Boise State football will face Chris Petersen’s Washington Huskies in bowl game
The Boise State football team will face former coach Chris Petersen and the Washington Huskies in this year’s Las Vegas Bowl.
The game is scheduled for 5:30 p.m. MT Dec. 21 at Sam Boyd Stadium in Las Vegas (ABC), and it will be a reunion for current Boise State coach Bryan Harsin and Petersen, who announced on Dec. 2 that he will step down after six seasons at Washington. Harsin was Petersen’s offensive coordinator from 2006 to 2010 at Boise State.
Harsin called it an “obvious story line,” but he is concerned it will overshadow the game.
“It is what it is, right?” Harsin said Sunday, after the pairing was announced. “I don’t think our opinions, as coaches, matter in that situation.”
Said Petersen, at his press conference: “Personally speaking, there’s a lot of other teams that I’d probably like to be playing for this last time.”
Petersen was Boise State’s offensive coordinator from 2001 to 2005 and head coach from 2006 to 2013 (92-12 record). Boise State beat his Huskies 16-13 in the 2015 season opener in Boise in the only previous time that Petersen has coached against the Broncos.
“That was different because almost all of (the players) we were involved with, so that was a really, really difficult situation,” Petersen said.
Petersen still has a connection to some players on the Broncos’ roster. Defensive tackle David Moa and safety Kekoa Nawahine, both seniors, committed to Boise State while Petersen was the head coach.
“It’s kind of a poetic ending to my career here at Boise State,” Nawahine said. “I’m extremely grateful for the opportunity that I was given by him and also the coaching staff that came in after him. I think it will be a fun ending to how my career has played out here.”
Moa gave Petersen his verbal commitment after an in-depth phone conversation, but the two never met face-to-face until the Broncos’ win in Albertsons Stadium in 2015.
“Everything I knew about the guy just came true and it’s going to be a special moment to play him one more time,” Moa said. “I’m very excited for what’s to come and I promise you this team is.”
Including Petersen, the Huskies’ coaching staff features nine former Boise State coaches or players: co-defensive coordinator Pete Kwiatkowski, offensive coordinator Bush Hamdan, defensive coordinator Jimmy Lake (who was named Petersen’s successor), wide receivers coach Junior Adams, running backs coach and recruiting coordinator Keith Bhonapha, linebackers and special teams coach Bob Gregory, offensive line coach Scott Huff and strength and conditioning coach Tim Socha.
Moa said Huff was his favorite coach when he was on the Broncos’ staff, and he said the Las Vegas Bowl will be special for senior offensive linemen John Molchon, Garrett Larson and Eric Quevedo.

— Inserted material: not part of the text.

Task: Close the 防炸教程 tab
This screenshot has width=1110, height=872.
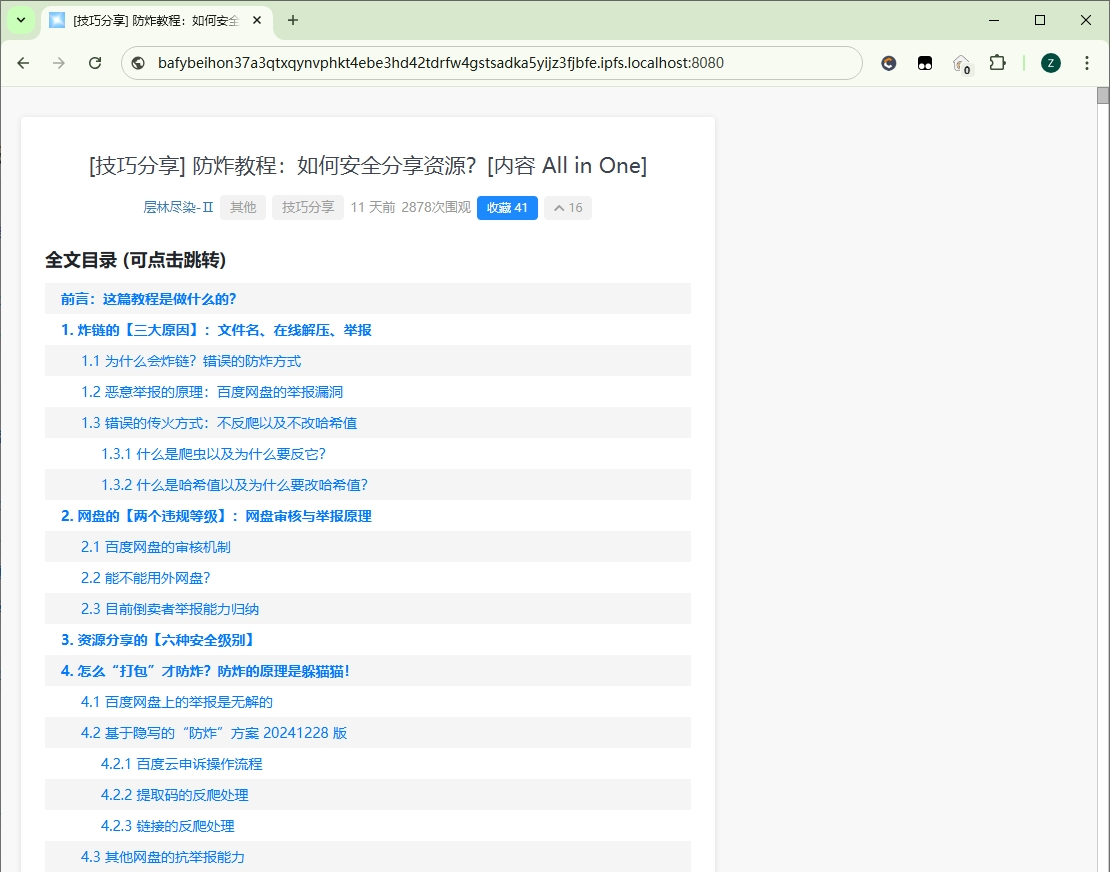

Huff has the closest ties to the current roster because he was on the Boise State staff through the 2016 season. He coached four of the Broncos’ starting offensive linemen and recruited the fifth.
“That’s going to be a special moment for them to share with him,” Moa said. “But at the end of the day, he’s on the other team so we’ve got to go get that win against him.”
Boise State is heading to the Las Vegas Bowl for the fifth time since 2010, and it will face Washington in a rematch of the 2012 Vegas Bowl, which the Broncos won 28-26 under Petersen.
The Broncos (12-1, 8-0 MW) are 4-0 in the Las Vegas Bowl. They last played in the game in 2017 and beat Oregon 38-28. They also appeared in the game three straight years from 2010 to 2012 when it was known as the MAACO Bowl Las Vegas and beat Utah (26-3), Arizona State (56-24) and Washington, respectively.
“We always travel well at the Vegas Bowl … and I think it will be a great matchup,” Harsin said. “Washington is very good, and I think our season has shown that we’re very good. And that’s kind of what you want to have in bowl games at the end of the year.”
Washington (7-5, 4-5 Pac-12) is coming off a 31-13 win over rival Washington State, but the Huskies lost three of their final five regular-season games, including a 20-14 setback at Colorado. The Huskies, who played in the Rose, Fiesta and Peach bowls the past three years, are early 3 1/2-point favorites against the Broncos.
After Saturday’s 31-10 win over Hawaii in the Mountain West championship game, Boise State moved up one spot to No. 18 in the season’s penultimate AP Top 25 poll and fell a spot to No. 18 in the Coaches’ poll. The Broncos remained at No. 19 in the season’s final College Football Playoff rankings, while Memphis earned the Group of Five’s New Year’s Six bowl bid at No. 17. The Tigers will face Penn State in the Cotton Bowl.
NOTES: Washington junior tight end Hunter Bryant has declared for the NFL Draft and won’t play in the bowl game, Petersen said. Senior left tackle Trey Adams also won’t play, he said. Quarterback Jacob Eason, another possible NFL prospect, will play, Petersen said. ... Game tickets are $81.75 through Boise State.